__TASK PROMPT__:
Each line below should be repeated exactly, but no picture should be carried over.

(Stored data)
━━━━━━
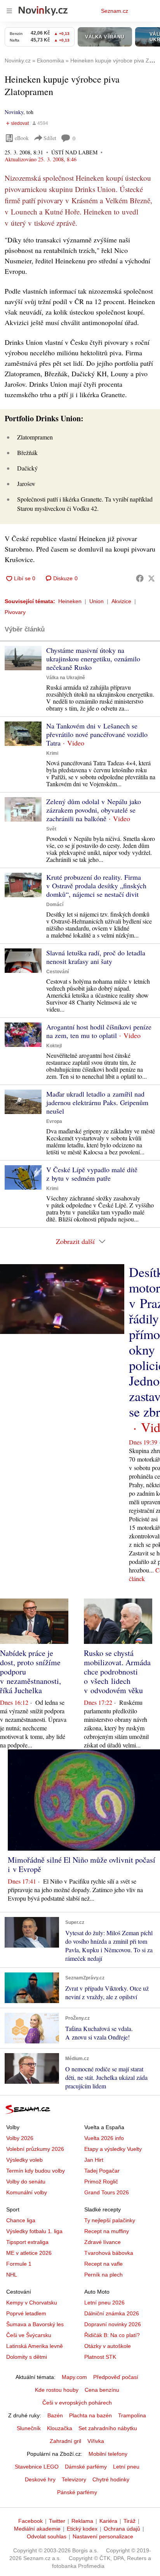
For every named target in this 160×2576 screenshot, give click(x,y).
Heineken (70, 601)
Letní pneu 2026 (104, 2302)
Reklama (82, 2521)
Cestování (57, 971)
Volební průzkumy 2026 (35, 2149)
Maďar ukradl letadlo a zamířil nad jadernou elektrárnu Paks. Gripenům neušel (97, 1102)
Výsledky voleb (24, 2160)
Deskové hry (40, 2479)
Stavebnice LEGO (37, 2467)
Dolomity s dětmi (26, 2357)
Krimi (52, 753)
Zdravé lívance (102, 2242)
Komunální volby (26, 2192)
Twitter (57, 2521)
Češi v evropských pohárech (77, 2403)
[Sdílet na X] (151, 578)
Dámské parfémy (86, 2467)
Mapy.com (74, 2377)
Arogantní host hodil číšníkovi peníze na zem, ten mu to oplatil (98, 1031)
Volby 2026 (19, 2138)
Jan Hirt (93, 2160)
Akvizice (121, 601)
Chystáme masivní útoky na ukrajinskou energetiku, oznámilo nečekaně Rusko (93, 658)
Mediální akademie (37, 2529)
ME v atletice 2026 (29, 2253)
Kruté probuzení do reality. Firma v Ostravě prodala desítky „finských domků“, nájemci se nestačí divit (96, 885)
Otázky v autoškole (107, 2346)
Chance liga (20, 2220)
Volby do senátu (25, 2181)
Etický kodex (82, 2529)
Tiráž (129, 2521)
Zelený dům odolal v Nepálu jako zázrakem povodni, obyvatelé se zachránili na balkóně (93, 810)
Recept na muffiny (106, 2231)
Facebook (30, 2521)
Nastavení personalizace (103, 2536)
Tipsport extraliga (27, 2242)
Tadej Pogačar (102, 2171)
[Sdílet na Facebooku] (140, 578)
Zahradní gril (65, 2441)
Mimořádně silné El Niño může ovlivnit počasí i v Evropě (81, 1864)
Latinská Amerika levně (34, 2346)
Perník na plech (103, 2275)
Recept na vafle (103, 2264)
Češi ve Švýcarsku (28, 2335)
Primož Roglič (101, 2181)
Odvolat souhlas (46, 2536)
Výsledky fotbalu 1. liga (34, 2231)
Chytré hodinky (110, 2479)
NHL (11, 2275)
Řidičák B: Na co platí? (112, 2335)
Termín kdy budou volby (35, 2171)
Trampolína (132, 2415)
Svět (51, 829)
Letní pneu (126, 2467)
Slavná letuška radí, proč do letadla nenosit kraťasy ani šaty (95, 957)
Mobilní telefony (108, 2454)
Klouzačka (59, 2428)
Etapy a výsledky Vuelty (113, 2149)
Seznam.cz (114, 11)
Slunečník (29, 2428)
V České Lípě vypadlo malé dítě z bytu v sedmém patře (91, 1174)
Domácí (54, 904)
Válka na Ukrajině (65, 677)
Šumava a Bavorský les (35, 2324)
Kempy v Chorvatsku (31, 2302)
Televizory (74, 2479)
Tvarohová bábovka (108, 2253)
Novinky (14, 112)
━━━━━━
__RESPONSE__:
For every named target in this 160×2576 screenshot, give click(x,y).
Heineken (70, 601)
Letní pneu 2026 (104, 2302)
Reklama (82, 2521)
Cestování (57, 971)
Volební průzkumy 2026 (35, 2149)
Maďar ukradl letadlo a zamířil nad jadernou elektrárnu Paks. Gripenům neušel (97, 1102)
Výsledky voleb (24, 2160)
Deskové hry (40, 2479)
Stavebnice LEGO (37, 2467)
Dolomity s dětmi (26, 2357)
Krimi (52, 753)
Zdravé lívance (102, 2242)
Komunální volby (26, 2192)
Twitter (57, 2521)
Češi v evropských pohárech (77, 2403)
[Sdílet na X] (151, 578)
Dámské parfémy (86, 2467)
Mapy.com (74, 2377)
Arogantní host hodil číšníkovi peníze na zem, ten mu to oplatil (98, 1031)
Volby 2026 (19, 2138)
Jan Hirt (93, 2160)
Akvizice (121, 601)
Chystáme masivní útoky na ukrajinskou energetiku, oznámilo nečekaně Rusko (93, 658)
Mediální akademie (37, 2529)
ME v atletice 2026 (29, 2253)
Kruté probuzení do reality. Firma v Ostravě prodala desítky „finských domků“, nájemci se nestačí divit (96, 885)
Otázky v autoškole (107, 2346)
Chance liga (20, 2220)
Volby do senátu (25, 2181)
Etický kodex (82, 2529)
Tiráž (129, 2521)
Zelený dům odolal v Nepálu jako zázrakem povodni, obyvatelé se zachránili na balkóně (93, 810)
Recept na muffiny (106, 2231)
Facebook (30, 2521)
Nastavení personalizace (103, 2536)
Tipsport extraliga (27, 2242)
Tadej Pogačar (102, 2171)
[Sdílet na Facebooku] (140, 578)
Zahradní gril (65, 2441)
Mimořádně silné El Niño může ovlivnit počasí i v Evropě (81, 1864)
Latinská Amerika levně (34, 2346)
Perník na plech (103, 2275)
Recept na vafle (103, 2264)
Češi ve Švýcarsku (28, 2335)
Primož Roglič (101, 2181)
Odvolat souhlas (46, 2536)
Výsledky fotbalu 1. liga (34, 2231)
Chytré hodinky (110, 2479)
NHL (11, 2275)
Řidičák B: Na co platí? (112, 2335)
Termín kdy budou volby (35, 2171)
Trampolína (132, 2415)
Svět (51, 829)
Letní pneu (126, 2467)
Slavná letuška radí, proč do letadla nenosit kraťasy ani šaty (95, 957)
Mobilní telefony (108, 2454)
Klouzačka (59, 2428)
Etapy a výsledky Vuelty (113, 2149)
Seznam.cz (114, 11)
Slunečník (29, 2428)
V České Lípě vypadlo malé dítě z bytu v sedmém patře (91, 1174)
Domácí (54, 904)
Válka na Ukrajině (65, 677)
Šumava a Bavorský les (35, 2324)
Kempy v Chorvatsku (31, 2302)
Televizory (74, 2479)
Tvarohová bábovka (108, 2253)
Novinky (14, 112)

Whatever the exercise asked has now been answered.